Ghalamdar layers imagery that blends and combines into new forms. The surface of the works show evidence of the artist’s hand building them up over time. The colours are acrid and chemical, and the invented objects are sharp, but blur and de-coalesce into one another and the painted surface. ‘Low-budget props for a homosexual Iranian vampire Sci-fi film’ (2021) exemplifies these shifting layers of bold colour that construct a mysterious stage set. Ghalamdar’s works are lovingly made by hand but the digital world hangs over them like a spectre. Their painting feels influenced by how an AI might compose an image. ‘Coterie of the alchemists’ (2021) is perhaps a representation of the artist; three heads branching from a tree wearing various hats against a continuous photographic studio back drop.
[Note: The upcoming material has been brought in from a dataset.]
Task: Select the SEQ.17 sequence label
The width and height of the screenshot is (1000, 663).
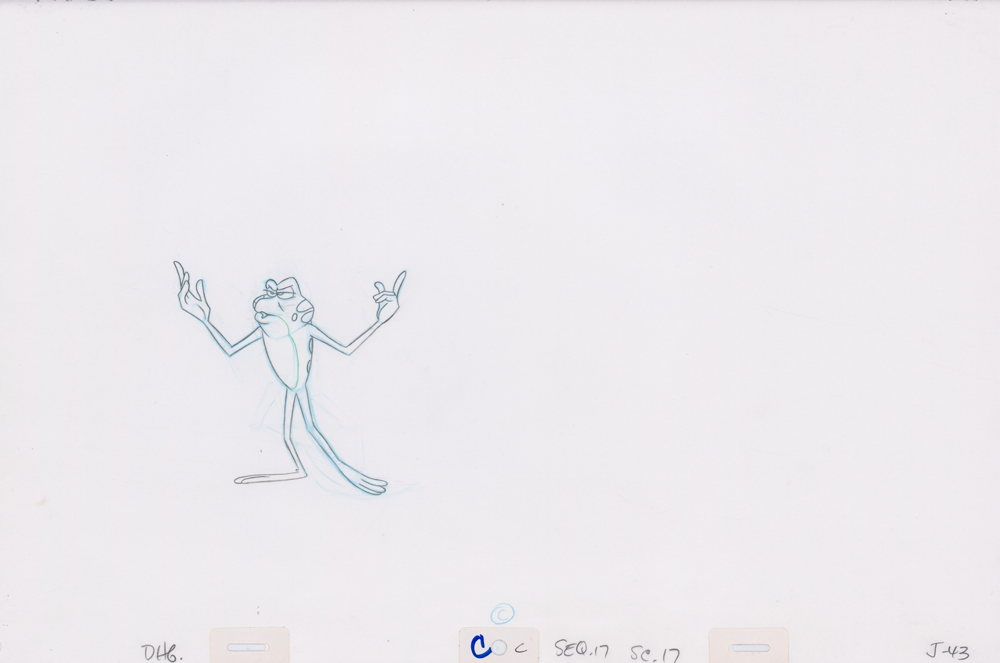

There is gravity and weight, but sometimes not. There is logical arrangement and chaos in Ghalamdar’s work but none of this is mutually exclusive. The stage set of the paintings are recognisable, but in transition to something else.

Ultimately this exhibition is admirable not only for the standard of paintings, but the way in which the work of the two artists is interspersed. It raises interesting questions around authorship, subject and aesthetics. Both artists have their own identity and motivations but this exhibition invites the viewer to spend time considering their shared, and perhaps universal concerns. Half Awake shows the invigorating possibilities of future conversations filled with emotional and experiential intelligence.    

Half Awake ran from 15 April until 1 May 2022 at Bankley Studios and Gallery, Manchester.

Andee Collard is an artist, educator and co-founder of Bolton Contemporary, a non-profit organisation dedicated to providing inclusive contemporary visual art to the people of Bolton.